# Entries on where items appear
--- begin ---

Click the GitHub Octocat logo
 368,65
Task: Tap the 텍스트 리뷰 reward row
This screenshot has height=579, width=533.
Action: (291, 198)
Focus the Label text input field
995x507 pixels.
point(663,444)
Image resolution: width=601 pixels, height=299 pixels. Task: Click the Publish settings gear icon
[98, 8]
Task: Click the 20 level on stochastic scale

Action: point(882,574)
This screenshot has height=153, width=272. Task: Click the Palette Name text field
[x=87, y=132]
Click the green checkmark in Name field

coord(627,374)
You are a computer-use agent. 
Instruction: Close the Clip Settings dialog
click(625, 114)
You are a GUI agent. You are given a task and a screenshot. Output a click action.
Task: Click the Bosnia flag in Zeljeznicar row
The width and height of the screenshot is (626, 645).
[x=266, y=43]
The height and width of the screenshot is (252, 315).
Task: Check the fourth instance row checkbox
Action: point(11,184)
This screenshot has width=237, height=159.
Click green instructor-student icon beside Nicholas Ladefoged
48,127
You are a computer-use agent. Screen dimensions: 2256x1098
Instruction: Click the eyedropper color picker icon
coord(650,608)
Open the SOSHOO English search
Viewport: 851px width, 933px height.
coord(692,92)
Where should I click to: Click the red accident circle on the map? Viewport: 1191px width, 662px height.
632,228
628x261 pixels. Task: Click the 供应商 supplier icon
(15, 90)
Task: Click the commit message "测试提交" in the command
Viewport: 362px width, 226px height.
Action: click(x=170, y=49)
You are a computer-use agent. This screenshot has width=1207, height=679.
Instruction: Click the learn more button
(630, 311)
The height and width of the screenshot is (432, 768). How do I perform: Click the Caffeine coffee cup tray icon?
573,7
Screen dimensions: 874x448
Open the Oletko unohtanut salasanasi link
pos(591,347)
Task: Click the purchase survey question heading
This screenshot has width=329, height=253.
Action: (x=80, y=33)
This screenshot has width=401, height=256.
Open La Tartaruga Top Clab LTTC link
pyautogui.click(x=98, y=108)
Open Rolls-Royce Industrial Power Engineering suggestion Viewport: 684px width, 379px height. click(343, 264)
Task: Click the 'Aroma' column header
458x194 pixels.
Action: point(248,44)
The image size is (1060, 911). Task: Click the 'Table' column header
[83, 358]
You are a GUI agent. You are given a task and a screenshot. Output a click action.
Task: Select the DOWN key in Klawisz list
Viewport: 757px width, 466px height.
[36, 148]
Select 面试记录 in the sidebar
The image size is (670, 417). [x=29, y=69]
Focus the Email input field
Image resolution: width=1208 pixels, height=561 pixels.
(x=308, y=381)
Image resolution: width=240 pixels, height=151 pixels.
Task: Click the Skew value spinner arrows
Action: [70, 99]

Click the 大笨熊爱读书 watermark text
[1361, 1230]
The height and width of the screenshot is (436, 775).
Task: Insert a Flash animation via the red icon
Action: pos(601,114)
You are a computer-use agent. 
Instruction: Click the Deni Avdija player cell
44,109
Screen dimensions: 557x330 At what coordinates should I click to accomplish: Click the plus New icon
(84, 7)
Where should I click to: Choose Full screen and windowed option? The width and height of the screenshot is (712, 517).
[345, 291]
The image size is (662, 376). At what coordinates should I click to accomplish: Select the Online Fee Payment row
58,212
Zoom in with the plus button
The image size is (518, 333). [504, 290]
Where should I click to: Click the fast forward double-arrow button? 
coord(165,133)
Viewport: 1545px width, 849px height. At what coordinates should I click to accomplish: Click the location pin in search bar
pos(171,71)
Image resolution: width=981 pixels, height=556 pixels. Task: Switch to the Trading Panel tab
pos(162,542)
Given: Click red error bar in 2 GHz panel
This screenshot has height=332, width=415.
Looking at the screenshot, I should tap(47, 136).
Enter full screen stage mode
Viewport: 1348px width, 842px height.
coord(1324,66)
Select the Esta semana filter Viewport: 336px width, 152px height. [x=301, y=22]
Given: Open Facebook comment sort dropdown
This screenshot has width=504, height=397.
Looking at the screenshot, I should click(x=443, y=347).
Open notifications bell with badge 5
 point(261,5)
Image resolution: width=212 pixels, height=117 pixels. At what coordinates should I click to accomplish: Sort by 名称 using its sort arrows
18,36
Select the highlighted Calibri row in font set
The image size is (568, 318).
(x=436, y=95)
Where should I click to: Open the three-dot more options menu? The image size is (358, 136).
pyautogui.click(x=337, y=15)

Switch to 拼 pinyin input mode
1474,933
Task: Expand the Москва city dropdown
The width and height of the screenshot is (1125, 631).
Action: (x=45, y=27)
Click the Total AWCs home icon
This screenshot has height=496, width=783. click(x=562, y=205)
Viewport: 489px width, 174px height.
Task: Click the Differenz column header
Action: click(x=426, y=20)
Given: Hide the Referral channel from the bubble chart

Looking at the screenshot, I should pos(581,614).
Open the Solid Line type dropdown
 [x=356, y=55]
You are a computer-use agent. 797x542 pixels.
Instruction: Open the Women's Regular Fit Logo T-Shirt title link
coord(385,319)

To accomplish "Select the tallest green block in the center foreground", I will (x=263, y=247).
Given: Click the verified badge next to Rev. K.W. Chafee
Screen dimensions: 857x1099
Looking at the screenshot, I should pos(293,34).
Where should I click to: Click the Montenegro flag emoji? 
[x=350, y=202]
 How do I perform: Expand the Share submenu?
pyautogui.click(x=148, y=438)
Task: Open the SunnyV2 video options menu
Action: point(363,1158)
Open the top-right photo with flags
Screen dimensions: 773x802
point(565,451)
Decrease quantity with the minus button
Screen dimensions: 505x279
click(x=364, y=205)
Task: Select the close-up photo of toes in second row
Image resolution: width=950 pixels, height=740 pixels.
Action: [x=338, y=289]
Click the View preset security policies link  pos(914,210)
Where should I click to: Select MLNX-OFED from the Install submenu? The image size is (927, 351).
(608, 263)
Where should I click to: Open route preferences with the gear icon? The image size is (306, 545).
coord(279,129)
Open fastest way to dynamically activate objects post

--- end ---

# TASK PROMPT
Repeat the entries above word for word, beginning at the line that contains "Open notifications bell with badge 5" and stopping after the line that contains "[x=350, y=202]".

# THE RESPONSE
Open notifications bell with badge 5
 point(261,5)
Image resolution: width=212 pixels, height=117 pixels. At what coordinates should I click to accomplish: Sort by 名称 using its sort arrows
18,36
Select the highlighted Calibri row in font set
The image size is (568, 318).
(x=436, y=95)
Where should I click to: Open the three-dot more options menu? The image size is (358, 136).
pyautogui.click(x=337, y=15)

Switch to 拼 pinyin input mode
1474,933
Task: Expand the Москва city dropdown
The width and height of the screenshot is (1125, 631).
Action: (x=45, y=27)
Click the Total AWCs home icon
This screenshot has height=496, width=783. click(x=562, y=205)
Viewport: 489px width, 174px height.
Task: Click the Differenz column header
Action: click(x=426, y=20)
Given: Hide the Referral channel from the bubble chart

Looking at the screenshot, I should pos(581,614).
Open the Solid Line type dropdown
 [x=356, y=55]
You are a computer-use agent. 797x542 pixels.
Instruction: Open the Women's Regular Fit Logo T-Shirt title link
coord(385,319)

To accomplish "Select the tallest green block in the center foreground", I will (x=263, y=247).
Given: Click the verified badge next to Rev. K.W. Chafee
Screen dimensions: 857x1099
Looking at the screenshot, I should pos(293,34).
Where should I click to: Click the Montenegro flag emoji? 
[x=350, y=202]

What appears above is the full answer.